Using INDEX+MATCH instead of modern alternatives

INDEX+MATCH is a common pattern in Excel, but it is bad practice in Google Sheets. INDEX does not support array arguments for its row or column indices, which prevents the formula from producing array output when used inside ARRAYFORMULA. Use XLOOKUP or VLOOKUP instead, as they are more concise and natively support array outputs.

Using LEN for blank cell detection

Using LEN(A1) to check if a cell is empty is less efficient and less semantically clear than ISBLANK(A1). Additionally, LEN returns 0 for cells containing empty strings "", which are not truly blank.

Runaway ARRAYFORMULA without controls

Using ARRAYFORMULA without output control can generate results across tens of thousands of rows, degrading sheet performance. Modern alternatives such as TOCOL, LET, and concise filter expressions (FILTER(col, col<>"")) often eliminate the need for ARRAYFORMULA entirely. When ARRAYFORMULA is appropriate, limit its output using IF(ISBLANK(...)) or ARRAY_CONSTRAIN.

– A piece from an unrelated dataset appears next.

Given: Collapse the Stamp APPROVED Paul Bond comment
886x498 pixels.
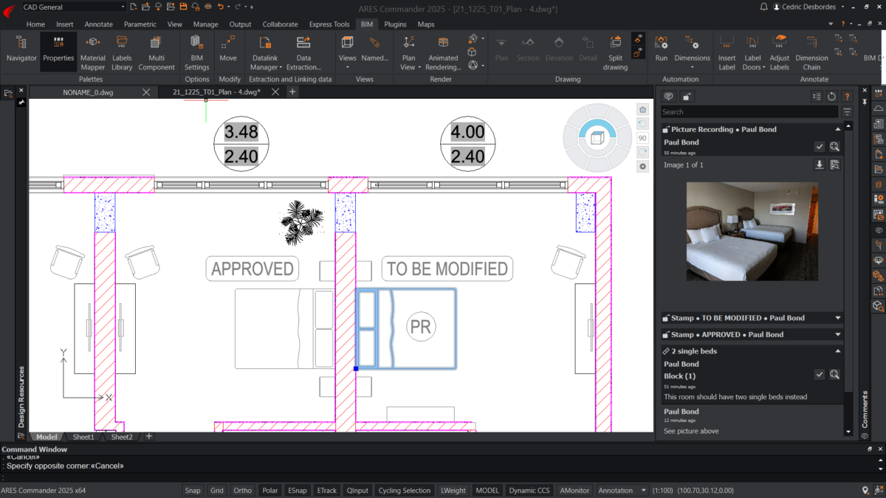Looking at the screenshot, I should pyautogui.click(x=837, y=334).
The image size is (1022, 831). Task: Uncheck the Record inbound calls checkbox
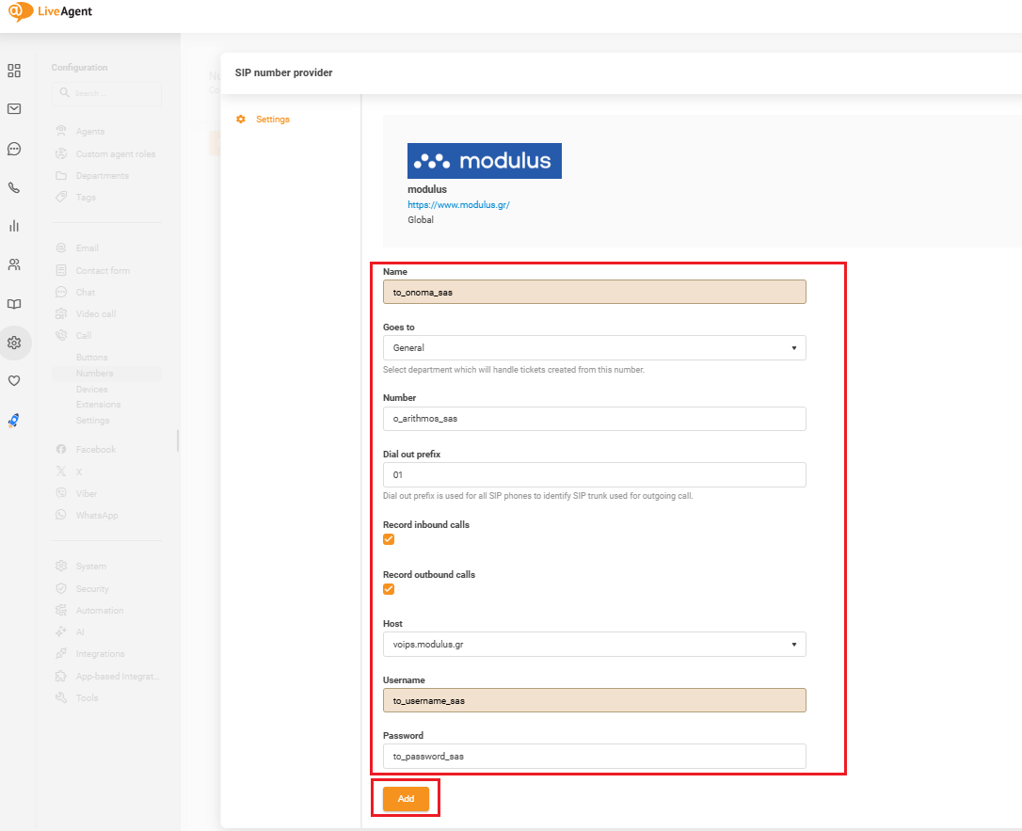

Storing numeric data as text

Storing numbers as text — recognizable by left-alignment in a cell — prevents arithmetic, sorting, and type-aware functions from working correctly. Convert text to numbers using VALUE(). Note that dates are stored as numbers internally and do not require special handling, but dates entered as text strings (e.g. "2024-01-01") must be converted using DATEVALUE().